Bensimon escribe tomando al artista franco-polaco como autor de la vivienda en la que hace crecer a su personaje, “la Caja”, una de sus obras maestras: “Kowalski creó muchos proyectos arquitectónicos que fueron rechazados, y por eso lloraba el rechazo al mismo tiempo que todos se esforzaban, o mejor dicho, realmente creían, que el rechazo era la genialidad en la época equivocada”. Señala, luego, la influencia de Villa Savoye de Le Corbusier en la construcción del espacio donde viven Alice y sus padres hippies. ¿Vio Bensimon la película argentina El hombre de al lado? ¿Conoce la historia, filmada en La Plata, en Casa Curutchet?
“Falta cielo” es el relato central, en el que una construcción gigante y desubicada irrumpe en la vida de los habitantes de “una ciudad pequeña entre dos ciudades más o menos grandes”. Todos los jóvenes quieren irse de ahí para convertirse en héroes (y a la vez turistas en su propia aldea). Uno de esos escapistas regresa para regar el silencio con excavadoras, camiones y operarios.
Para cerrar, “Capitán Carpincho”, la historia de un pequeño conjunto de personajes atrapados en uno de esos ecosistemas higiénicos modernos: los hoteles. Aquí, un escritor se ha encerrado para darle el gusto a su editor y tipear una novela de merchandising literario, mientras que una chica, aspirante a escritora, se ha encerrado a cursar ese confuso mandamiento del artista: vivir una experiencia (como si mantenerse con vida no fuese suficiente). La distribución de movimientos que ese espacio impersonal habilita funciona como motor de las peripecias, y el final del relato sugiere cierta simetría con la segunda de las historias.

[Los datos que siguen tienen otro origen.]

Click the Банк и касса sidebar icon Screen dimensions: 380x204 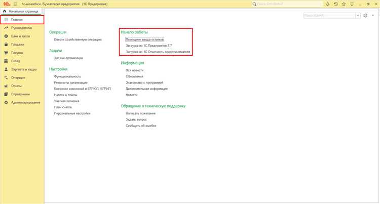pyautogui.click(x=6, y=36)
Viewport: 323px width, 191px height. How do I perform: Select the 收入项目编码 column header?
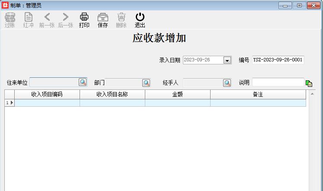(x=47, y=94)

En las tres, el devenir de las cosas está imantado por esas paredes, jardines, puertas y ventanas que compartimentan los movimientos de los personajes. Y hay otra simetría más, aun: la primera escena y la última que aparecen en estas páginas reportan la llegada de alguien a un lugar abandonado, a una casa vacía. Cuando los personajes sigan su camino las paredes y el polvo quedarán ahí, en el majestuoso silencio de lo inútil.